When you download a program on Linux through the distro package manager, you download it once and run this, every time. You know very well when it gets updated. You can compare the hash of your program/package with the one distributed by the distro, and the distro is not the developer of the program (so there is another layer there). You can audit that code (if open source), and at the very least you can compare with others to see if they receive the same code. And again, the program is served by the distro, not by the developer. The backdoor situation would require asking the developer to implement a backdoor, and then asking the distro to server you a different executable, and then hoping that you never, ever check the hash of that program that you own offline. It's a lot harder.

In a way, for ProtonMail (in your browser) to be "end-to-end encrypted", you have to trust Proton. But that kind of defeats the purpose of end-to-end encryption.

Same applies to e.g. WhatsApp Web, which is an interesting example because there exists a browser extension allowing you to "validate" that you run the code Meta expects you to run. Though you still have to trust Meta: the extension only helps making sure that nobody other than Meta is abusing you. The WhatsApp mobile app doesn't have that problem, as it is distributed as an archive by a third party (Play Store).

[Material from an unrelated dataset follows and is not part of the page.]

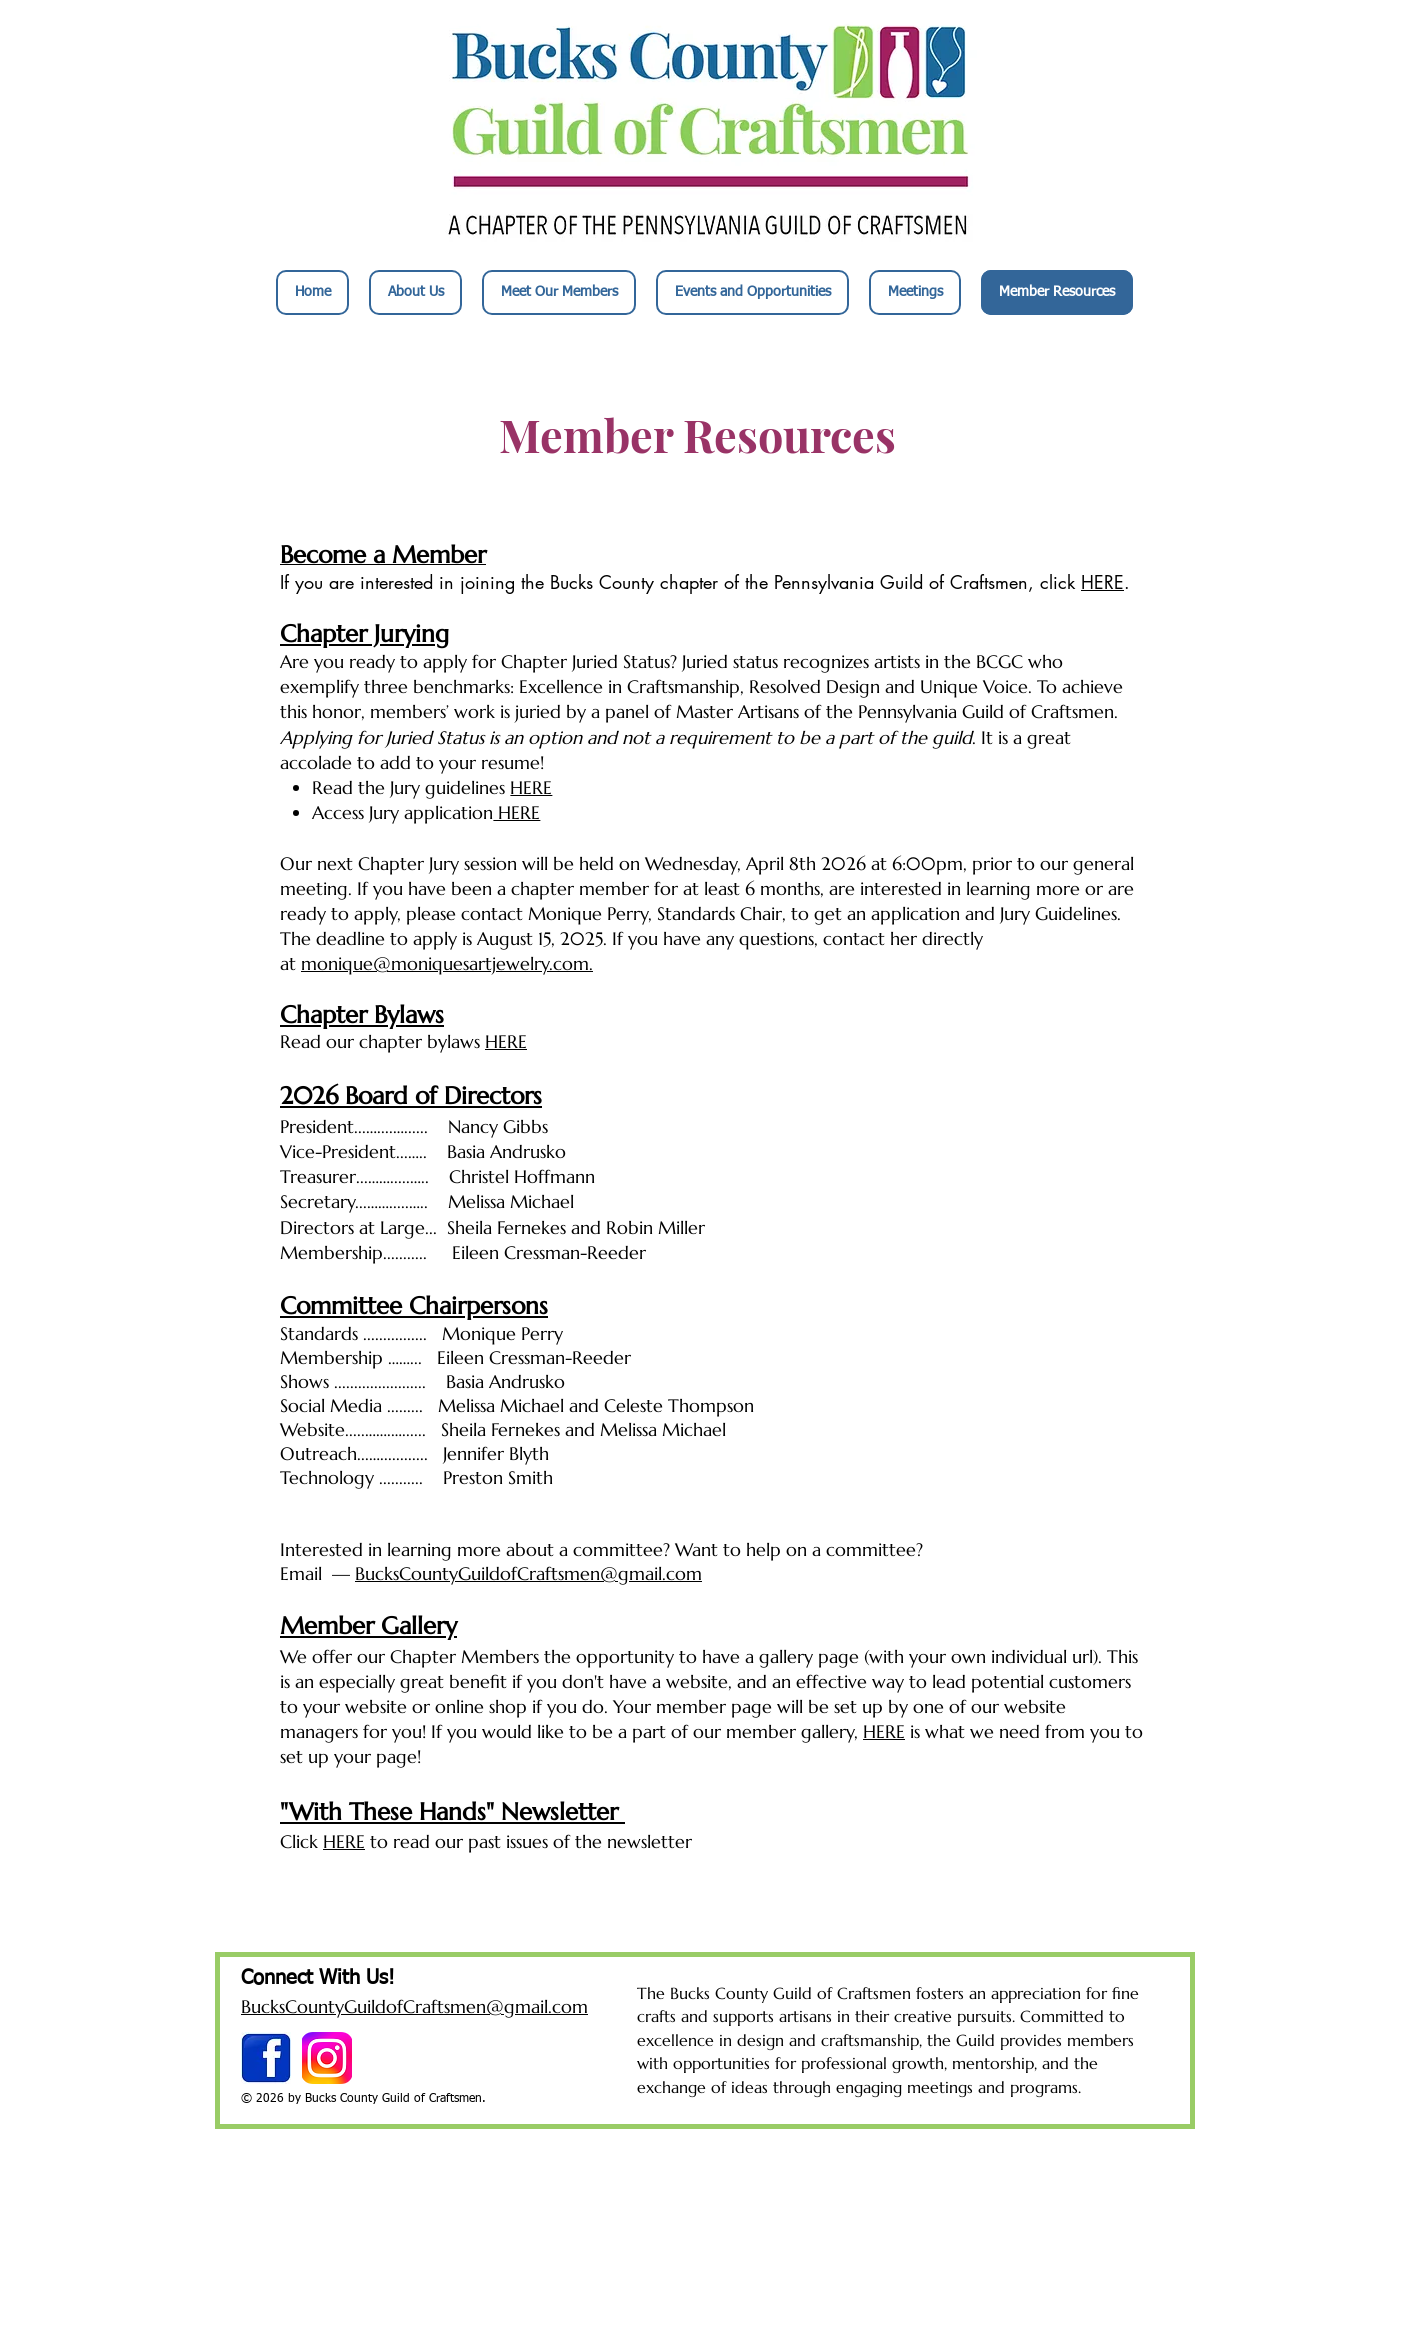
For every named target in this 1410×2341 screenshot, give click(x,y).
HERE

IAmBroom an hour ago | parent [-]

> In a way, for ProtonMail (in your browser) to be "end-to-end encrypted", you have to trust Proton. But that kind of defeats the purpose of end-to-end encryption.

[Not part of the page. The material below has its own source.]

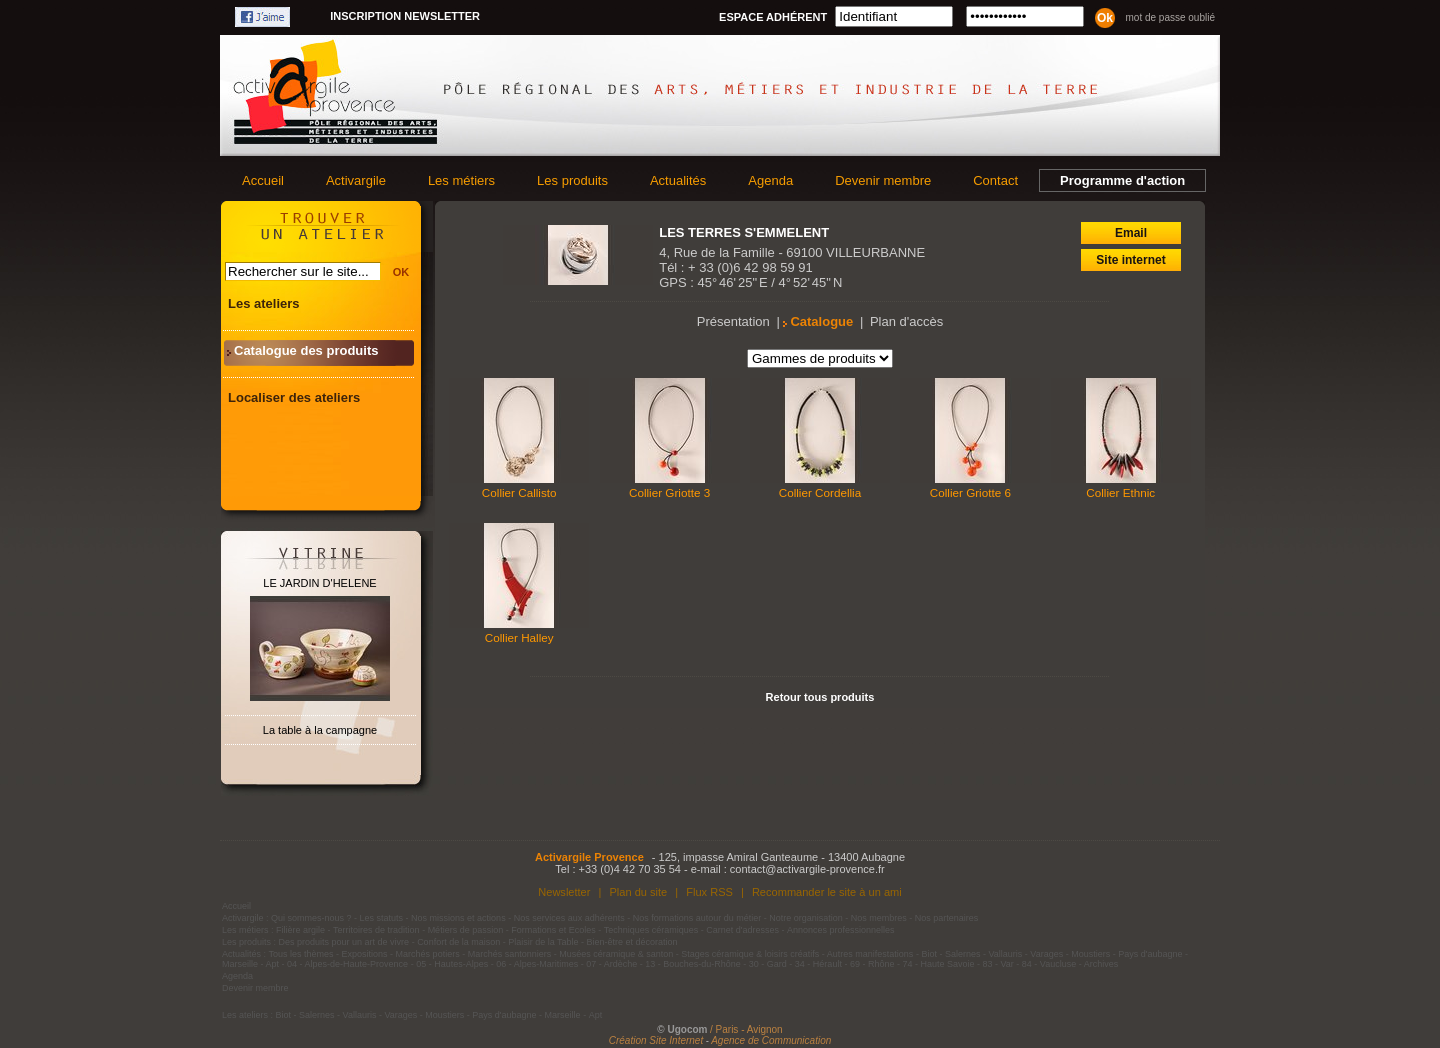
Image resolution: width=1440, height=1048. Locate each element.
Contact (995, 180)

Yes, and every VPN in the world (that isn't self-hosted) relies on trust that they won't share your info, not even your fingerprint - which defeats the purpose of VPNs. It's very hard to have perfect security. OK, impossible.

maweaver 3 hours ago | parent | prev | next [-]

Using what mechanism? Most Linux updates are not pushed but rather pulled at the user request. You can use Linux totally offline. This is fundamentally different than a webapp, where code is sent with every visit

izacus 2 hours ago | parent [-]

The automatic updates most distros have enabled by default. Signal desktop outright stops working if you don't constantly pull updates from them.

63stack 2 hours ago | parent | next [-]

Debian requires unattended-upgrades to be installed (it's not installed by default), Mint and Fedora has the option of enabling automatic updates (disabled by default), Arch has no mechanism for automatic updates.

Which ones are these "most distros"?

the8472 an hour ago | parent | prev | next [-]

Distros have mirrors and they don't know which one you use. The updaters don't send user IDs and downloading the package lists is separate from downloading the packages. So targeted backdoor distrubution is much harder than a company's web UI with user logins targeting a specific user.

littlestymaar 2 hours ago | parent | prev [-]

Signal pushing updates every other day is pretty much a security anti-pattern though. It makes it almost as vulnerable as a web app to this kind of thing, but this isn't the typical Linux software experience by any stretch.

progbits 3 hours ago | parent | prev | next [-]

How will they push it?

63stack 3 hours ago | parent | prev [-]

Linux as in the kernel? Who is "they"? Torvalds?